2. Most radial head fractures can be treated nonsurgically.
3. Isolated radial head fractures do best with early mobilization, not prolonged casting.
4. Radial head excision alone is contraindicated in the presence of other destabilizing injuries.
Olecranon Fractures
1. The integrity of the extensor mechanism should be examined carefully.
2. The tension band technique is indicated for isolated, noncomminuted olecranon fractures without ligamentous instability.
3. Insertion of Kirschner wires into the anterior cortex of the ulna distal to the fracture line enhances fixation strength and may help prevent backing out.
4. Plate fixation is preferred for comminuted fractures, fractures with coronoid extension, or any associated elbow instability.
5. Fragment excision and triceps reattachment may be beneficial for elderly, low-demand patients whose bones are so osteoporotic as to compromise fixation.
Proximal Ulnar Fractures
1. Posterior fracture-dislocations of the proximal ulna are associated with a high incidence of radial head fractures and lateral collateral ligament injuries.

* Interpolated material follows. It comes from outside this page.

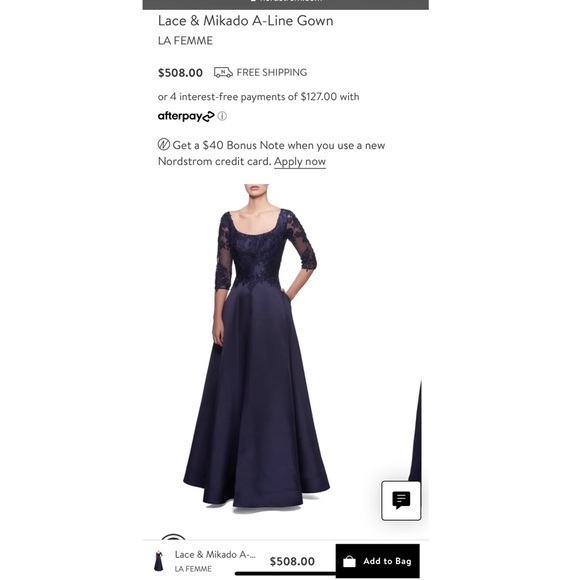The width and height of the screenshot is (580, 580).
Task: Add the gown to bag
Action: (377, 561)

2. Type II (posterior radial head displacement) Monteggia fractures comprise the majority (70% to 80%) of Monteggia fractures in adults.
3. Complex proximal ulnar fractures often contain a significant coronoid fragment, which is typically triangular and involves 50% to 100% of the coronoid process. This fragment is important to recreate the anterior buttress of the greater sigmoid notch of the proximal ulna.
4. Coronoid reduction and fixation is a critical component of elbow stability.
5. The risk of proximal radioulnar synostosis is increased by multiple surgeries, extensive soft-tissue damage or dissection, and concomitant radial head injuries.
6. Ulnar fracture malreduction is the most common cause of residual radial head malalignment in a Monteggia fracture-dislocation.
Coronoid Fractures
1. The presence of a coronoid fracture is pathognomonic of an episode of elbow instability, and associated injuries are common.
2. A coronoid fracture is not typically an avulsion fracture but is caused by a shearing mechanism.
3. Anteromedial facet fractures occur from a primarily varus force, are often associated with a lateral collateral ligament injury, and represent a distinct subtype of injury.
4. Fractures involving the medial facet can be repaired with plates or pins for rigid fixation.
5. Hinged external fixation may be used to help maintain stability in difficult or revision cases.
6. In the setting of a complex proximal ulnar fracture, the coronoid fragment is an important bulwark against recurrent posterior subluxation.
7. Larger coronoid fragments are also important, in that they include the insertion of the medial collateral ligament.
8. In the setting of a complex proximal ulnar fracture, the coronoid fragment should be repaired before the main ulnar fracture is reduced.
9. Fixation of the coronoid fragment can be performed with cannulated screws from the posterior surface of the ulna.